> _Text extract_
⁂
Skip to main content

Manage Your Endpoint

This tutorial will guide you through how to manage your endpoint on the TensorOpera AI Platform. Including:

  • Update your model card running on the endpoint.
  • Scale Auto-scale your endpoint by adding more replicas.
  • Monitor your endpoint's status and metrics.

Update your model's version

Suppose you've made some changes to main_entry.py in your model card, for example from:

def predict(self, request):
return {f"AlohaV1From{self.worker_id}": request}

to:

def predict(self, request):
return {f"AlohaV2From{self.worker_id}": request}

After you finished the changes, you will need to recreate the model card.

fedml model create -n $model_card_name -cf $config_file

Then upload to the TensorOpera AI Platform. By using:

fedml model push -n $model_card_name -i $model_card_id
note

You can find the model card id from the TensorOpera AI Platform.

After that, you can see the model card has been updated on the TensorOpera AI Platform. ChangeModelVersion.png

Assume you have an existed endpoint under "Deploy" -> "Endpoints" -> Your Endpoint. To edit or configure the replicas, you can click the "Edit" button on the endpoint page. EditEndpointButton.png

Select the new model card version, then Click "Update" button. UpdateModelVersion.png

note

By default, the update will use a scrolling update strategy. Which means, it only updates a small portion of the devices at a time. This can ensure that this endpoint is always available when updating.
⁂
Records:
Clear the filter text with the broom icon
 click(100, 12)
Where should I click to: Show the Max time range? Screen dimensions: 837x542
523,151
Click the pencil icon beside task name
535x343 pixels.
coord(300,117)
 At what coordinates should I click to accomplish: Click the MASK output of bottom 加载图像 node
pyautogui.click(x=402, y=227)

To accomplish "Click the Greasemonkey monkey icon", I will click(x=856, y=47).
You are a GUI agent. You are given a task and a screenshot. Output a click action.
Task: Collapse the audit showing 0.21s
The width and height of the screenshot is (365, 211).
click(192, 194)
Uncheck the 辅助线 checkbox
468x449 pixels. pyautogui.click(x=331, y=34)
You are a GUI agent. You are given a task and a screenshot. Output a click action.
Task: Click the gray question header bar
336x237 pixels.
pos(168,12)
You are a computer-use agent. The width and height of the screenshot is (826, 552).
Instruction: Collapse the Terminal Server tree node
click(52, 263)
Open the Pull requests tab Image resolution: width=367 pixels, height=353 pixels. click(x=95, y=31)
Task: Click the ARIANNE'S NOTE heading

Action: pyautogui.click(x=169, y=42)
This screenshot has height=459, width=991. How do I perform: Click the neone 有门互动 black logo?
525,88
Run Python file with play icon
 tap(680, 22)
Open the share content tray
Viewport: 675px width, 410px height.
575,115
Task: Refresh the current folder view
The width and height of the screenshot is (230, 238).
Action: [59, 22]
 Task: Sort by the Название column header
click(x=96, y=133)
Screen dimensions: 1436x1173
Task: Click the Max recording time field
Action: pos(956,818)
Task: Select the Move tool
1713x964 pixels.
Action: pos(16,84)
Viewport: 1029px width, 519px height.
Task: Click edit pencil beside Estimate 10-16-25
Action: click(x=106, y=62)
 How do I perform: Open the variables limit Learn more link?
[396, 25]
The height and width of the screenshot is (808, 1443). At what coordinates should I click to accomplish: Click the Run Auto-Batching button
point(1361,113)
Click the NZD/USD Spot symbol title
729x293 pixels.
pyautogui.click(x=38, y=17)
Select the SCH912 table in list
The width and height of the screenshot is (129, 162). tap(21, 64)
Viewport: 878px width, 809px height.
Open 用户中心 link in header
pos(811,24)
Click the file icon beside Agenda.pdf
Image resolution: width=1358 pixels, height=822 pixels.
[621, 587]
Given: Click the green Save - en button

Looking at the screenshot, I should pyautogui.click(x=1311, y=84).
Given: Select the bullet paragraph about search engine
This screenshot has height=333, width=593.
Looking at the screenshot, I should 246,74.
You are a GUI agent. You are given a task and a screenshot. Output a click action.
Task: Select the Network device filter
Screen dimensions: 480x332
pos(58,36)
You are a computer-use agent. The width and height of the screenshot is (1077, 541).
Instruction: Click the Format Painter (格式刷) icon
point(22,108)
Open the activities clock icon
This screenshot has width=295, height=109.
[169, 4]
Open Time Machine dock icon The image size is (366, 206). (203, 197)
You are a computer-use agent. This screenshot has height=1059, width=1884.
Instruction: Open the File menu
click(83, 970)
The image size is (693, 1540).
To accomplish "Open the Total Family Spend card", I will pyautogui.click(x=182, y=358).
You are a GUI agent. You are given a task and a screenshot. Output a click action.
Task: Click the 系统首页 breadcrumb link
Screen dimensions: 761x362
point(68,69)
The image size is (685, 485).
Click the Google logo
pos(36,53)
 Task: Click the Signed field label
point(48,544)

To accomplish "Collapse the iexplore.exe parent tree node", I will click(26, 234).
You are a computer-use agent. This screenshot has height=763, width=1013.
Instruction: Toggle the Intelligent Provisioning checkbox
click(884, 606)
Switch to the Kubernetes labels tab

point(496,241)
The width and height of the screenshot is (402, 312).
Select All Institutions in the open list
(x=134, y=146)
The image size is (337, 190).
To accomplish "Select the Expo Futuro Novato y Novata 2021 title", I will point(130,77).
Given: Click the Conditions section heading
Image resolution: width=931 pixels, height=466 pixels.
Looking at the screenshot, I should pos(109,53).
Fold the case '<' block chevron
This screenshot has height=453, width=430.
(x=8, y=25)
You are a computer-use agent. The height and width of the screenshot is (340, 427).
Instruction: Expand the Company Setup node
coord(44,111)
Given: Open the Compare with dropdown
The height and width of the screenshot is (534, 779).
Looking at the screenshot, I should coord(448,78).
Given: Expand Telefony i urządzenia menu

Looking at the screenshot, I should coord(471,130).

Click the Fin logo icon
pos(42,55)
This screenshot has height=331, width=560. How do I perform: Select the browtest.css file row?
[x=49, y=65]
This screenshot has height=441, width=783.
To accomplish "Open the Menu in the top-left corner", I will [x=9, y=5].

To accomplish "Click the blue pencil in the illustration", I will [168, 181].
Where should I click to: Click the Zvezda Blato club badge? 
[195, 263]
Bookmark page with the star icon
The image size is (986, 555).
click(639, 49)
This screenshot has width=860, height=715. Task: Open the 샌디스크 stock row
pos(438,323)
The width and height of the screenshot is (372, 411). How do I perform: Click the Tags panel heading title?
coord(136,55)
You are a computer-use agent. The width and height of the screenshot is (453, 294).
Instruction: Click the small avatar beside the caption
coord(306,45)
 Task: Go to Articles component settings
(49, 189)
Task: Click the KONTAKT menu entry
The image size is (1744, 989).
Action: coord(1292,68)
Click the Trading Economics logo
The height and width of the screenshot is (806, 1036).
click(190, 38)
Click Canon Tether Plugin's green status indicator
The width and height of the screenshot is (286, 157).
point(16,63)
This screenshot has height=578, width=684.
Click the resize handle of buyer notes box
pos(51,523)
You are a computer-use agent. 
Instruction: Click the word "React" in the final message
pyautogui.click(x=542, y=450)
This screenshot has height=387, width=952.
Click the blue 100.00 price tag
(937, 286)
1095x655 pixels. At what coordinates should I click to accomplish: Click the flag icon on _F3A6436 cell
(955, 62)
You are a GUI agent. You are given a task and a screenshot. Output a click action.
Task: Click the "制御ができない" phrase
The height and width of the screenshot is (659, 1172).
⁂
> _Your goal_
List every image file name that appears in the endpoint management tutorial.

> _The result_
ChangeModelVersion.png, EditEndpointButton.png, UpdateModelVersion.png